With that, thank you.

MR. CHAIRMAN: Thank you, Ms. Harnish. We'll begin with the NDP caucus. You have 20 minutes until 9:31 a.m. Ms. MacDonald.

MS. MAUREEN MACDONALD: Good morning and welcome. It's great to have this opportunity to talk to you about an issue that I think is important to many, many Nova Scotians. I recognize this is your first opportunity to meet with the Public Accounts Committee, Mr. Wolff, so we're all very anxious to get to know you better and the work of your agency.

Pension management is not for the faint of heart these days to say the least and I think that, to the extent that we have information and we understand what's going on with the various plans, it's safe to say that there is some concern - not panic, but certainly some concern - and it's in that vein that I want to pursue questions with you arising from the material we've been given.

In the annual report in March of 2008 from the Pubic Service Superannuation Plan, the unfunded liability of the plan at that time was $732.7 million and it was projected that if things continued in the same vein, that by March 31, 2008, the unfunded liability would be $912.2 million. So my first question to you is, where are we today in terms of the unfunded liability of the plan both in terms of the funding ratio and the dollar amount?

MR. WOLFF: As of September 30, 2008, the plan had an unfunded liability of approximately $1.3 billion and a funded ratio of approximately, estimated at, 72 per cent. So in terms of the funded ratio, the plan does a full and complete actuarial evaluation at December 31st of each year and that is conducted by the plan's independent actuary. So any numbers I give you this morning, with respect to funded status other than December 31st, are estimates.

MS. MAUREEN MACDONALD: So the trajectory continues to be downward and I'm sure it's a source of great concern to you. An unfunded liability of $1.3 billion is quite significant, I would think - 72 per cent ratio.

[Page 5]

I'm wondering then if you can tell me what precise strategies you are pursuing to turn that trend around.

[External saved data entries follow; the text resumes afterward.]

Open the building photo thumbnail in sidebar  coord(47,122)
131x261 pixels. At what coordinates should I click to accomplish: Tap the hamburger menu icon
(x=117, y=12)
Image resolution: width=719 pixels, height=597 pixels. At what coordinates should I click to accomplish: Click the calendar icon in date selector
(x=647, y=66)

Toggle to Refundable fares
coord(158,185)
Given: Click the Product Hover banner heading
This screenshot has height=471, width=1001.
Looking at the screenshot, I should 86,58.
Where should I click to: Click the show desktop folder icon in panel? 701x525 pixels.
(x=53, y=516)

MR. WOLFF: Certainly, $1.3 billion is a lot of money and it is a significant deficit, but I think the first point to make is that in relative terms, pension plans throughout the country, throughout North America, throughout the globe, have sustained very significant investment losses. In relative terms, the 72 per cent ratio at September 30this not within the range of how similar plans are funded.

[9:15 a.m.]

Specifically to your question, Ms. MacDonald, even prior to the market correction that really began most violently in August, the investments team within the agency, working at the direction of the trustees, really began to take steps that we thought were prudent and defensive in an effort to minimize investment losses. Those steps relate to several enhancements to our risk management practices: very close monitoring of our counter-parties, those would be investment managers, brokers, dealers, entities of that nature; increased frequency of information received from our custodian that enabled us really to follow trends within the portfolio; increased contact with our investment managers, speaking to them very frequently to understand where the risk points were in the portfolio; and I think perhaps two themes that are absolutely imperative to emphasize - a move to greater diversification across the portfolio as a key risk management theme and a move most recently, in the past few months, to what we call preserving liquidity.

If you think about what has been happening in the markets, those plans that have the greatest problems today were in investments that were not of a liquid nature. That is not the case for the superannuation plan and in recent months the investment team has taken steps to ensure there is even a greater level of liquidity for the plan.

What that means is that the plan will be able to meet its benefit payments in almost, sort of, worst-case events. If markets improve, then the plan has the flexibility to respond to those markets in an opportunistic way.

MS. MAUREEN MACDONALD: Can you expand a little bit on worst-case event scenarios? I'm thinking specifically in terms of the percentage of current contributors, members of the plan who are contributing, who would be eligible to become pensioners in the near future. What does that look like?

MR. WOLFF: Well, when I say worst-case scenario, I'm talking about market conditions. I think we're living through somewhat unprecedented market conditions in terms of how quickly markets have changed and how volatile they have become. But, I think in terms of worst case, what I need to emphasize for you is that there is no risk that the plan will be unable to meet benefit payments to retired members over the short, the medium or even

[Page 6]

long term. But, over the longer term, the health of the plan is of concern. By longer term, I'm talking beyond 30 years. So, it's not an immediate issue today.

MS. MAUREEN MACDONALD: Thank you. In what way have you adjusted the assumptions that were in your business plan with respect to return on investments? What was the assumption and what is it now?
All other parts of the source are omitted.